In short, stems are a total can of worms with the main dilemma always centring around questions like: “What should I group together as a stereo stem, what should I leave separate, what should I edit or leave for the engineer to edit, which channels should I leave plug-ins on, which MIDI instruments should I print out?” and so on.
It’s all about anticipating what ought to be ‘locked out’ of the final mixing session, and which ingredients should remain ‘up for grabs’.
Some would argue that stems are the way to go because they remove all the issues pertaining to plug-in and soft-instrument translation, and take out all the so-called secondary roles of editing and file cleanup that might otherwise bog down the session or tempt the engineer with too much scope for change. That way, things presumably move faster and more concisely, cost less, and prevent the possibility of a remix.
Presenting the mix engineer with an ‘almost finished’ stems mix file means they can tweak but not really reinvent things.
Problem is, deciding what’s locked off and up for grabs about the ingredients of a mix is fraught at best, particularly when the person making these decisions is typically the same individual who couldn’t land the mix in the first place. As a result, often more time is wasted trying to get around the limitations of the stems than would otherwise have been spent manipulating the original multitrack file.
This goes to the heart of the matter.
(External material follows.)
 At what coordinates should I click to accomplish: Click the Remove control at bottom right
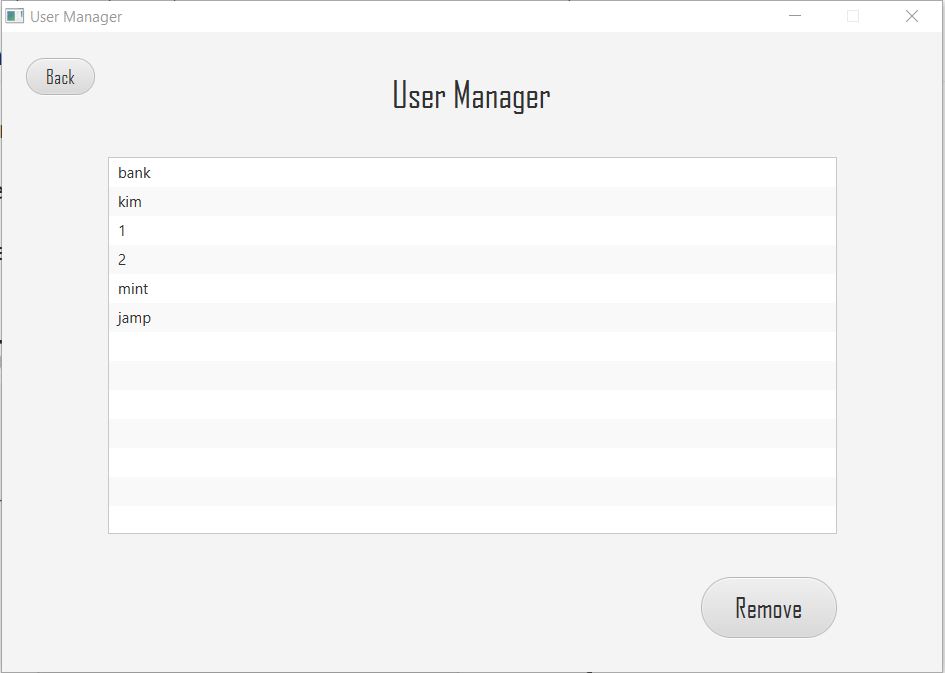click(x=769, y=607)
Stem mixing is a compromise most of the time. Personally, I would argue that it’s largely an ineffective, hamstrung process. But if it’s unavoidable remember this: less control means less effective change. If you want the engineer to have more control, offer them a more open session where things like fades are long (or even raw), most instruments aren’t grouped and things aren’t printed with their effects, especially the vocal. If you love your mix, convinced that it’s excellent but just needs a few levels checked, by all means offer the engineer less scope for change.
Working for peanuts: Then there’s the issue of payment…
If money – or indeed a lack of funds – is the main driving force behind doing the bulk of the work yourself, don’t let the mixes get to the stage where you’re desperate for professional help, then go cap-in-hand to a mix engineer with virtually no budget. Remember, it’s not the engineer’s fault you have mix problems and very little funding with which to resolve them. Music is an emotional experience and sometimes this can cloud your judgement about what’s fair and reasonable with respect to employing others on your project.
Some but not others: The other issue to consider is whether or not to involve an engineer in some, but not all, the music on your album. This can have the desired effect of making the mix process cost less but perhaps not the album overall. By this I mean, inconsistency and multiple-environment mixing can have the knock-on effect of adding more time and therefore cost to the mastering process. It can also create undesirable inconsistency across the tracks, where some songs on the album sound finished while others seem relatively underdone.
In many respects you’re better off giving all the songs to a mix engineer, even if that person only spends a small amount of time on the less critical tracks.
Working on all, rather than just some, improves everyone’s ability to make clear judgements.
And finally… if you think you’re immune from making the wrong judgement call about whether to take a ‘full’ or ‘stem’ mix session file to an engineer, think again.
The best thing you can do to prevent this potentially grievous error is communicate thoroughly with the engineer about what you anticipate the problems to be, and solve them before you walk through their door.